The data:
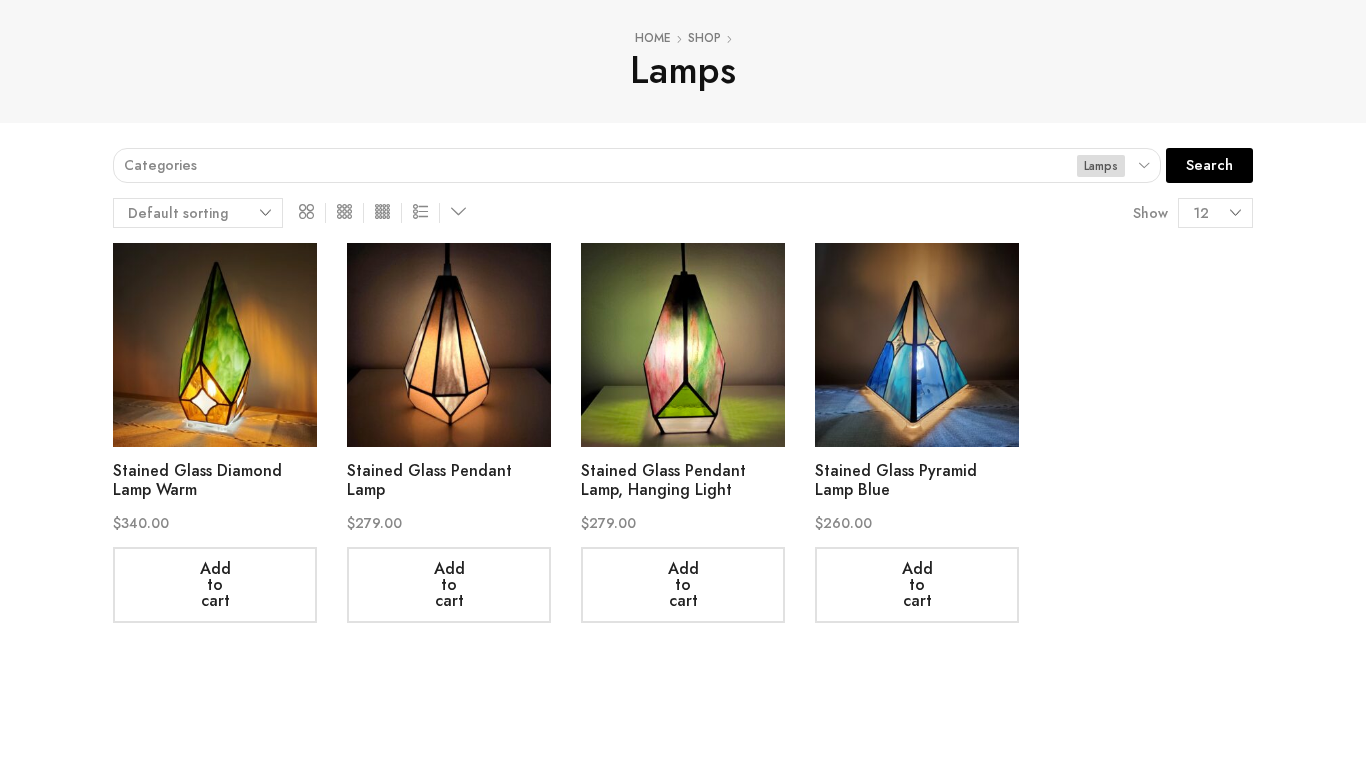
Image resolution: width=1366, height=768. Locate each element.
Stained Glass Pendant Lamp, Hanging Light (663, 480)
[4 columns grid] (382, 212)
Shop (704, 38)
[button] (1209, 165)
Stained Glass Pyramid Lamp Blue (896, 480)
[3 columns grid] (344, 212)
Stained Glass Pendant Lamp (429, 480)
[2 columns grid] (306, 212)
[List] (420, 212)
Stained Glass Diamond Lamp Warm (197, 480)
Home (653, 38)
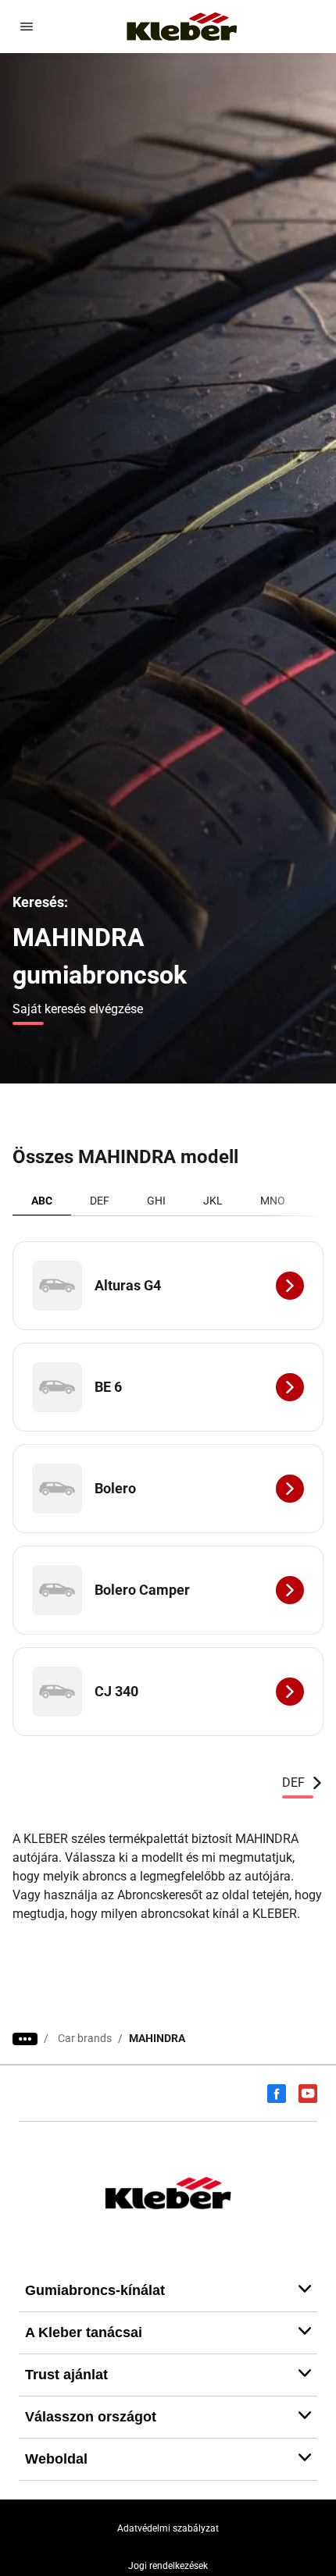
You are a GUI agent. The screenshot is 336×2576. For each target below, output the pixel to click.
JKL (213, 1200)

What you are asked to do: Print, please, exactly the lines from the one holding "[button] (1209, 165)" through the final line of the data, both included, while leaving out each picture.

Task response:
[button] (1209, 165)
Stained Glass Pyramid Lamp Blue (896, 480)
[3 columns grid] (344, 212)
Stained Glass Pendant Lamp (429, 480)
[2 columns grid] (306, 212)
[List] (420, 212)
Stained Glass Diamond Lamp Warm (197, 480)
Home (653, 38)
You are a GUI agent. The screenshot is 336×2576. For each target below, output the pixel to click.
JKL (213, 1200)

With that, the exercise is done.